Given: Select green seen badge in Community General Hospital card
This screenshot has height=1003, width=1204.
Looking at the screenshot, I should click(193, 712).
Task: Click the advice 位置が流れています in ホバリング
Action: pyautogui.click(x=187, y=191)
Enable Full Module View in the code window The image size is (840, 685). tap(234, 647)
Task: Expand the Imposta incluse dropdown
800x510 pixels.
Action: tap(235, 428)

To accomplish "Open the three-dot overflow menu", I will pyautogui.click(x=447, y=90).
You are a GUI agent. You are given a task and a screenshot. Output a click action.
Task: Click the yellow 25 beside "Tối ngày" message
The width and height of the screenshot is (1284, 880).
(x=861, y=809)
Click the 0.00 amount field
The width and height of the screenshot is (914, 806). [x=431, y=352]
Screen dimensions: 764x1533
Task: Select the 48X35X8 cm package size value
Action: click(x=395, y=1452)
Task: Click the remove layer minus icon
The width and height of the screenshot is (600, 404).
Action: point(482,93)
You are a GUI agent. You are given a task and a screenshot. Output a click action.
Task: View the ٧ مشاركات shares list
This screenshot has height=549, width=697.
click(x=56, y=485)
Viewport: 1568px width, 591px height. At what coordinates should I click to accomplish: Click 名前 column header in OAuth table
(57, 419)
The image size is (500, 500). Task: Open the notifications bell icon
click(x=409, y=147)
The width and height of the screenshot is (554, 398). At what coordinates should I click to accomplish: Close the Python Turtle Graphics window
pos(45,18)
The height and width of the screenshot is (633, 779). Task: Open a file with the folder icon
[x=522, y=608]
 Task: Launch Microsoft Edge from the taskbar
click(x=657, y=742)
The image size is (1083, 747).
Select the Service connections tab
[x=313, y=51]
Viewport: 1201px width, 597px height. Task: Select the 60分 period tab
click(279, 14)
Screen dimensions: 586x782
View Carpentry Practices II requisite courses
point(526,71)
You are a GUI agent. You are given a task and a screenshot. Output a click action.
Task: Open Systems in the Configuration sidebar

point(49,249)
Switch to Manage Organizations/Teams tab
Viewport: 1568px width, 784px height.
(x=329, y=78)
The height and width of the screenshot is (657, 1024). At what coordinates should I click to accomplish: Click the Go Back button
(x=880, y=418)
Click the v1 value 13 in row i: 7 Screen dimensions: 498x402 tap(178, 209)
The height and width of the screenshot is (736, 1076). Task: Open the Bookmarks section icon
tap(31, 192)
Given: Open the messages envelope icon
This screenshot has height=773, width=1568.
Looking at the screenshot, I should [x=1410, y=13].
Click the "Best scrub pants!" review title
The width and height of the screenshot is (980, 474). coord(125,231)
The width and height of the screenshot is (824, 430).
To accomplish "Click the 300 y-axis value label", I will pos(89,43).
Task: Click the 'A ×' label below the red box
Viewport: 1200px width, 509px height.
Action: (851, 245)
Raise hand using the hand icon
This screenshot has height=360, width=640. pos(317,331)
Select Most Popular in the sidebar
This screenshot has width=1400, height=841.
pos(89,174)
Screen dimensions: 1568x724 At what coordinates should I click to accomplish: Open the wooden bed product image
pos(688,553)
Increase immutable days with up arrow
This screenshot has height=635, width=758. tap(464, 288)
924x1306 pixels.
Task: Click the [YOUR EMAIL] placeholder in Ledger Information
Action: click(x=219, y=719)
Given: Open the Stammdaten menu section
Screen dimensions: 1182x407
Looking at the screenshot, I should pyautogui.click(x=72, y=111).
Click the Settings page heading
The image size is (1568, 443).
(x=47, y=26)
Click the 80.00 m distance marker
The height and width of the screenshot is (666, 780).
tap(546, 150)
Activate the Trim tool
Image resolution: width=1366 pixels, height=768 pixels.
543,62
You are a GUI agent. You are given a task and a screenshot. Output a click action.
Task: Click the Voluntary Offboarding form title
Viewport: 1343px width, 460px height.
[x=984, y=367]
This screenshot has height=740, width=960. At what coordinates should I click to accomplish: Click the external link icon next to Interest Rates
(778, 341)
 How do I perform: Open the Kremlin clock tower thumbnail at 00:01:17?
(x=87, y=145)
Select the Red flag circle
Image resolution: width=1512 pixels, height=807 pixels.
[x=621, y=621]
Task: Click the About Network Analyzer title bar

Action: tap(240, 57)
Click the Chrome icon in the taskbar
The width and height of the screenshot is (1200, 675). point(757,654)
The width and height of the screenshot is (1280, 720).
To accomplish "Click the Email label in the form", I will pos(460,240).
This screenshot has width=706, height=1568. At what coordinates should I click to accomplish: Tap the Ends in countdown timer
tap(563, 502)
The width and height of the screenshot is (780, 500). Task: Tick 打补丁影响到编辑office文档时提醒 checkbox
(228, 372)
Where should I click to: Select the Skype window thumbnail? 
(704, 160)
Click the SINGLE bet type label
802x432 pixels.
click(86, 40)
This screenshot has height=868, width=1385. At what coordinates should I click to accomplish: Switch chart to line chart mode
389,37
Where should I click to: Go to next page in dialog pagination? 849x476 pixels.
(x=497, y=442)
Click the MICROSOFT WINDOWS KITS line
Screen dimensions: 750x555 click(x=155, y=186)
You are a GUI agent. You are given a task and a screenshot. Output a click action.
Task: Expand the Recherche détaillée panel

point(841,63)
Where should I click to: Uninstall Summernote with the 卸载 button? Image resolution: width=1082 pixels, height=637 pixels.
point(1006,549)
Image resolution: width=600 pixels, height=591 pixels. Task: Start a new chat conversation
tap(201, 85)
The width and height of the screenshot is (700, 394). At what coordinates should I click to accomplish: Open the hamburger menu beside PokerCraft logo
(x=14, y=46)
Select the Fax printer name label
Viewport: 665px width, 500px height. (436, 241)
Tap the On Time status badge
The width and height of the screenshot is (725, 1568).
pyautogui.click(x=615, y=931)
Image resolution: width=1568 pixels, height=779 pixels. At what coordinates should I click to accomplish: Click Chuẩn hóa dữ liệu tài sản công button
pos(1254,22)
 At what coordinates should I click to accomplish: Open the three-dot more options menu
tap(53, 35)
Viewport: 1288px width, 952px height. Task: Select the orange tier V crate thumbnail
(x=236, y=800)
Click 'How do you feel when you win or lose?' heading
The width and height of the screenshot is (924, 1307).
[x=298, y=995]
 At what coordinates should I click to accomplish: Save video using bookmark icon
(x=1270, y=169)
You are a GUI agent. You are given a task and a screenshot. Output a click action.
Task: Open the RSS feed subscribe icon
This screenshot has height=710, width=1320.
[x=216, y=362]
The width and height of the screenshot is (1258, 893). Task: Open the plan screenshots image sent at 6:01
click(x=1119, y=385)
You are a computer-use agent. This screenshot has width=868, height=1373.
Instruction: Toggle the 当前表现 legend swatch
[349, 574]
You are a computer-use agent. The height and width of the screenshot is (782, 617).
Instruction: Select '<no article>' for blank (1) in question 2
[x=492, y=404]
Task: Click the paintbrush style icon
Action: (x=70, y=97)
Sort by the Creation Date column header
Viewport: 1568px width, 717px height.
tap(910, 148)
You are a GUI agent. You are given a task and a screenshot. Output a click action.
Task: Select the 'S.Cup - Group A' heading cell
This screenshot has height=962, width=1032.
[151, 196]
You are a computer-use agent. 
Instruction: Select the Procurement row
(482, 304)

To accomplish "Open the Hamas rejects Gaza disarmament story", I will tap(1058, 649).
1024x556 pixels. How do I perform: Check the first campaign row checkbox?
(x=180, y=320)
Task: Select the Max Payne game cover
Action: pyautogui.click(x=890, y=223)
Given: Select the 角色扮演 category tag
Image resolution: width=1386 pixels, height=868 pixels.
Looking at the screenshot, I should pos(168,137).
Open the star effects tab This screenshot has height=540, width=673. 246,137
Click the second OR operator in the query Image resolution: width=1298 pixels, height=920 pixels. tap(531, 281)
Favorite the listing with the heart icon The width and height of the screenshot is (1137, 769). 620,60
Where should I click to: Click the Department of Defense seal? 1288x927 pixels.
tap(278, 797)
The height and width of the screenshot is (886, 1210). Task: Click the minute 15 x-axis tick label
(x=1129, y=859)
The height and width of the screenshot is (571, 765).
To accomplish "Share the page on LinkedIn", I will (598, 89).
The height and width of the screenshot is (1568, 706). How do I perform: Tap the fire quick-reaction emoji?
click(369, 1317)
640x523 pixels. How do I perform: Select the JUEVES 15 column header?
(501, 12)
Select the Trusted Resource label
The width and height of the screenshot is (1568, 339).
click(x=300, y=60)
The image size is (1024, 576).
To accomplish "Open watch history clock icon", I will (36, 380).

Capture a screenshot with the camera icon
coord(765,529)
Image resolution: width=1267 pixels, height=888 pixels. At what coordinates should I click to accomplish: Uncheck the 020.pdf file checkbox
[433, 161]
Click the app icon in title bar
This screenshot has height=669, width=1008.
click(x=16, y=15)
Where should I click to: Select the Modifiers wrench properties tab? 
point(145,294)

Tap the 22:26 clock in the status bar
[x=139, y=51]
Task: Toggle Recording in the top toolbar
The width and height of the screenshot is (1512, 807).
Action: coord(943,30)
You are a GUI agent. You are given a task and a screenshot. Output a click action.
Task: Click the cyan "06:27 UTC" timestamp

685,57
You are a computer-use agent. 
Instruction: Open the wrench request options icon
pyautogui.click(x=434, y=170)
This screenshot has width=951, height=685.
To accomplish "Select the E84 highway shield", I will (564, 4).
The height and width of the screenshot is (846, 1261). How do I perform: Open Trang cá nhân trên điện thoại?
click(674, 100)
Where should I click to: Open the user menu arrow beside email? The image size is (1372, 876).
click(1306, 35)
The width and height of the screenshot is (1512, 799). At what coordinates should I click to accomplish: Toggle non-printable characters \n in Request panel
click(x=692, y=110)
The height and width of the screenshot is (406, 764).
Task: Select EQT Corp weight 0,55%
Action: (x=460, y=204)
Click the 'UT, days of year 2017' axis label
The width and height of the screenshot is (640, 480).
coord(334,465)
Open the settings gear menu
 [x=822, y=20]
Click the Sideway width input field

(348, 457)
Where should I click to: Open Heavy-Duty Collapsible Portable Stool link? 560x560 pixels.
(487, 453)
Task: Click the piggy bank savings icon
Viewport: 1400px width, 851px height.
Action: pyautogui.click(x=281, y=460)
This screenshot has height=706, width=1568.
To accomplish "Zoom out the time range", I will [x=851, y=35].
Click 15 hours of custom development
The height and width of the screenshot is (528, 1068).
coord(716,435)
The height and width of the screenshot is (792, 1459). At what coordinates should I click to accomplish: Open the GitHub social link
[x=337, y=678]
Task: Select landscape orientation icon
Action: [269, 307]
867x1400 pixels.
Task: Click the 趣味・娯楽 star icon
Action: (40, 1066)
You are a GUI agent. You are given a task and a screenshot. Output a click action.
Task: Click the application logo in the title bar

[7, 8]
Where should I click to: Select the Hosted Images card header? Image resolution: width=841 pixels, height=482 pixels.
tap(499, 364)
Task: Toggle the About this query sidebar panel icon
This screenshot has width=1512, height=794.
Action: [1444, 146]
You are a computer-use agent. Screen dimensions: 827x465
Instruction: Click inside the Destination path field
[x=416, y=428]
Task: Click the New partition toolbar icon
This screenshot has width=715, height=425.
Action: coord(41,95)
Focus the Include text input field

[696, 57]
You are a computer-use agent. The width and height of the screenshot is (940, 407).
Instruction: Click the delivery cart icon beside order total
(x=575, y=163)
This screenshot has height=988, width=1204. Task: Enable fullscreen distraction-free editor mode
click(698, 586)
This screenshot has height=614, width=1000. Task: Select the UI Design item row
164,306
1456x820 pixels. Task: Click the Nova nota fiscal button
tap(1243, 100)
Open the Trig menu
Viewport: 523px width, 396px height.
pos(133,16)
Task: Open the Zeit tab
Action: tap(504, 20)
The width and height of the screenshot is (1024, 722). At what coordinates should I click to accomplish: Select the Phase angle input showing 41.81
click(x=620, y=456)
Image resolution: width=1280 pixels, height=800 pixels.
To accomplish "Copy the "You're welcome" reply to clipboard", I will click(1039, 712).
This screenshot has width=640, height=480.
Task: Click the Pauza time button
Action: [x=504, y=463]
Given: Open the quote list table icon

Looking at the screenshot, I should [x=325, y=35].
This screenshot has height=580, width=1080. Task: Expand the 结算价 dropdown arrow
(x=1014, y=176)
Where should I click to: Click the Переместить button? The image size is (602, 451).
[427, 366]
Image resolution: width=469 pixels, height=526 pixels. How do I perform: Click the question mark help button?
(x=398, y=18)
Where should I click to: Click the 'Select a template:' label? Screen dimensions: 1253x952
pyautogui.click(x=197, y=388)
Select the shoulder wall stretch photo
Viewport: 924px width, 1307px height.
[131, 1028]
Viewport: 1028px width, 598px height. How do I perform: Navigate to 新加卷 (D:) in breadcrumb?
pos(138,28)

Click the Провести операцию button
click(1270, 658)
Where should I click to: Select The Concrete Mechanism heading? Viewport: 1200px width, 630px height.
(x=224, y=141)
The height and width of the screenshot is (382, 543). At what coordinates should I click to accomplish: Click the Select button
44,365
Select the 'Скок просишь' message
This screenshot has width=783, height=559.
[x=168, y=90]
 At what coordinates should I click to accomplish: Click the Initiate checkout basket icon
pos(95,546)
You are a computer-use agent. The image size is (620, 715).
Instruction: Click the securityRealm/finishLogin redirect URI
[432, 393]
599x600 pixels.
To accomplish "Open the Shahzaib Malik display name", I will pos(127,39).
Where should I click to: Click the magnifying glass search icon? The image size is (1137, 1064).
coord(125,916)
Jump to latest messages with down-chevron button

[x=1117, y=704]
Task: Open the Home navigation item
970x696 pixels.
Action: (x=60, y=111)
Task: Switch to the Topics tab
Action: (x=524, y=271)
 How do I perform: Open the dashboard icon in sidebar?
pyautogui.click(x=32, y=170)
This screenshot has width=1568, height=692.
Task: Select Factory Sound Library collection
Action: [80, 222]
******
Find how many lines in the preceding listing contain the word "badge", and answer with that number only.

2